Overcome Self Defeating Behaviors // Do you often find yourself running in circles? You make a commitment to stop smoking, binge eating or procrastinating and yet when something goes wrong you find yourself reverting to the same self defeating behaviors. In this video you will learn how to defeat the beast of self destruction and how to build discipline, master self control and have more willpower. If you are saying, “Its time to sort myself out,” then employ these success secrets to help you face your fears, overcome self doubt and achieve anything you want in life.

KEY POINTS

Identify Your Self Sabotaging Behaviours – What habits shouldn’t you be doing that are getting in the way of you becoming your best self? Reach out to those closest to you, and ask, “Where do I sabotage my own success?”

Know What Your Triggers Are – What leads you to engage in self-defeating behavior? Don’t try to change the trigger, but change how you react to it. Change and swap in a new behavior, a behavior, which is better than that self-defeating behavior.

Practice Mindfulness – Develop the ability to quiet your mind, especially in moments when you feel anxious, resentful or frustrated. Also in those moments you’re likely then to engage in a self-defeating behavior.

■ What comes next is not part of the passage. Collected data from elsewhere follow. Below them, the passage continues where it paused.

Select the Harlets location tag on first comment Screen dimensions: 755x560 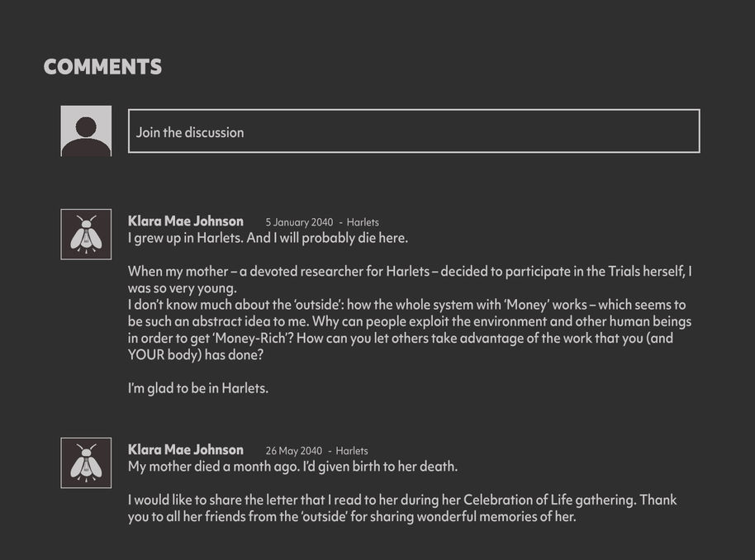tap(364, 222)
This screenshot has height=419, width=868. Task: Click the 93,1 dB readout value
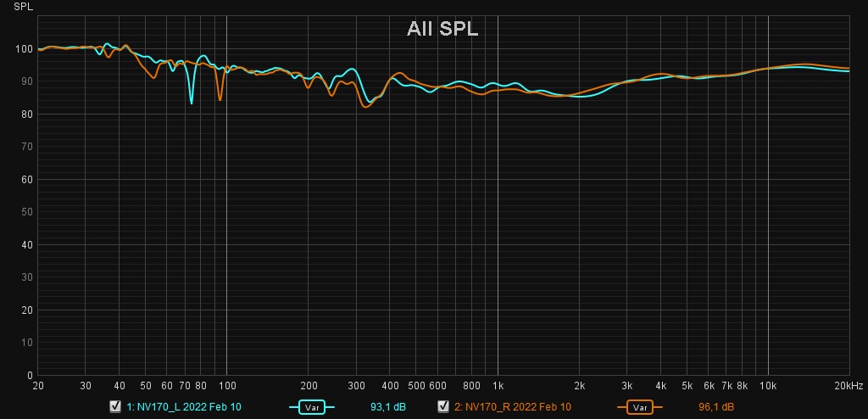click(x=388, y=407)
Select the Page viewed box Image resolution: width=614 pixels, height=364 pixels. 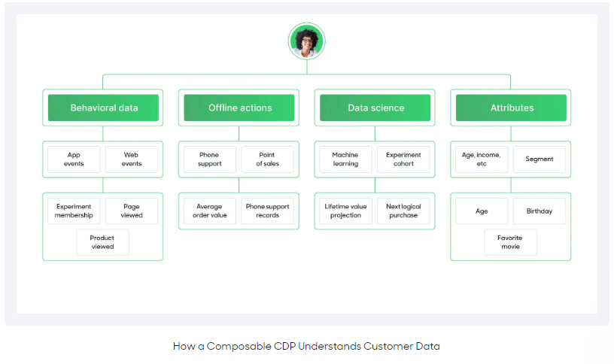click(132, 211)
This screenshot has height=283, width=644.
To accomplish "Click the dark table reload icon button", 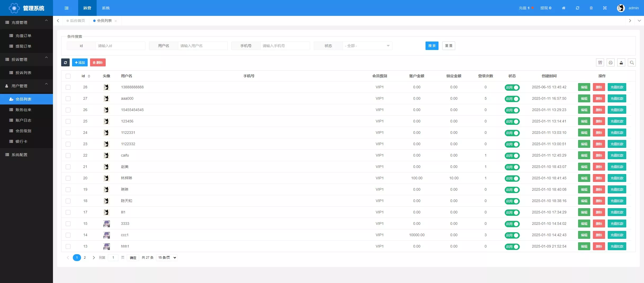I will click(65, 63).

Take Small Steps And Set Realistic Goals –  Set small goals. Chunk your big goal down into the small  steps. Ensure that it’s nearly impossible for you to not be able to achieve it.

Practice Self-Compassion – Be kind to yourself. Sometimes you will achieve what you set out to achieve, sometimes you won’t. That reality will give you room to breathe. It allows you to feel kind towards yourself and far less likely to engage in self-defeating behaviors.

Seek Help – If you’re really struggling with self-defeating behaviors, seek help from your support group. Seek help from a professional.

Be Persistent – If at first you don’t succeed, try, try and try again. Don’t let your first attempt, and perhaps failure, rule your life.

TRANSCRIPT

People often sabotage themselves with self-defeating behaviors. They keep drinking too much. They don’t stop smoking. They keep working too much. And as a result, they feel trapped and that they will never break free. Today, I’m going to teach you how to identify and overcome these self-defeating behaviors, so that you can become that better version of you and step into the life that you were meant to live.

Hi, my name is Eric Partaker, and I’m a peak performance expert, and I’ve also been recognized as the CEO of the year. I’m also the author of two best-selling books, including The 3 Alarms. So, the first thing that we need to do to overcome self-defeating behaviors is we need to identify them. Well, what are the behaviors? But where most people go wrong is that they only think about identifying the behaviors from their own point of view.

Certainly, that is where you should start. And we all tend to know. What are the things that we shouldn’t be doing that are getting in the way of us becoming our best self? So the first thing that you do is simply, from your point of view, register, what are all the things that I do? What are the self-defeating behaviors that are holding me back from reaching my fullest potential? But then, we need to reach out to those closest to us, at our work, in our personal life, and ask them, “From your point of view, what’s the number one thing that I’m doing that if I did less of, or didn’t do at all, that would help me realize my full potential? Where am I getting in my own way? Where do I sabotage my own success?” You will be so enlightened by the responses and the answers that you get back in return. And all of which can be used to fuel your plan to overcome these self-defeating behaviors and realize your full potential.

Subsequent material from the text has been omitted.